**TASK PROMPT**
Reproduce the entries below verbatim, from the line containing "This screenshot has width=734, height=555." up to and including the final line of the entries.
* * * * *
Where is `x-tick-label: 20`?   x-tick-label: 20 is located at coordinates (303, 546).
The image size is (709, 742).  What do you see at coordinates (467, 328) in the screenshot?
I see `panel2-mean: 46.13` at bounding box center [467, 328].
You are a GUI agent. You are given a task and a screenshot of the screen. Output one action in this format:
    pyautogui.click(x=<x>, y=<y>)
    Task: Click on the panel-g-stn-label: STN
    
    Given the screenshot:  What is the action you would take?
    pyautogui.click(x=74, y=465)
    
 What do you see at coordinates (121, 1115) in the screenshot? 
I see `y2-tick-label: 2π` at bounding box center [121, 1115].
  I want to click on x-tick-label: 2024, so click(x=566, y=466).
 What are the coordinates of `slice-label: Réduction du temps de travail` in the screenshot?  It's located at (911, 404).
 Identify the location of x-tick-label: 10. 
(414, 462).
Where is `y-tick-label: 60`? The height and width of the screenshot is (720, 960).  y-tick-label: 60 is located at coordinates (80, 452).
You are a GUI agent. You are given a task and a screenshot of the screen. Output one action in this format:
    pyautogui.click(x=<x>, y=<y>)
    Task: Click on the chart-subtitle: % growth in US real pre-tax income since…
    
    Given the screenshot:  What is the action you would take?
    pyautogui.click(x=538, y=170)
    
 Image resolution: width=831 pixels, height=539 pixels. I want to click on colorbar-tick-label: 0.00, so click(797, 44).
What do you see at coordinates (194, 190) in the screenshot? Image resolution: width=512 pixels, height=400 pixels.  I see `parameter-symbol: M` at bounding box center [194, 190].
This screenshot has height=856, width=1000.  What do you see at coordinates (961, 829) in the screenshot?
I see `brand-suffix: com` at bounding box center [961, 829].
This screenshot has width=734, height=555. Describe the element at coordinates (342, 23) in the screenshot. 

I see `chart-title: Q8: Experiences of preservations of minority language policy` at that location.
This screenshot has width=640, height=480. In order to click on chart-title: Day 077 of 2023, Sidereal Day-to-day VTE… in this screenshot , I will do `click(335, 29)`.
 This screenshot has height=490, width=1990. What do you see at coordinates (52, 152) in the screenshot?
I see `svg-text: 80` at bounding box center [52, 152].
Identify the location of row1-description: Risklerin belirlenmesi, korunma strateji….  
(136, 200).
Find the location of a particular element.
* * * * *
**PROBLEM SOLUTION**
This screenshot has width=734, height=555. Describe the element at coordinates (342, 23) in the screenshot. 

I see `chart-title: Q8: Experiences of preservations of minority language policy` at that location.
This screenshot has width=640, height=480. In order to click on chart-title: Day 077 of 2023, Sidereal Day-to-day VTE… in this screenshot , I will do `click(335, 29)`.
 This screenshot has height=490, width=1990. What do you see at coordinates (52, 152) in the screenshot?
I see `svg-text: 80` at bounding box center [52, 152].
Identify the location of row1-description: Risklerin belirlenmesi, korunma strateji….  
(136, 200).
Find the location of a particular element.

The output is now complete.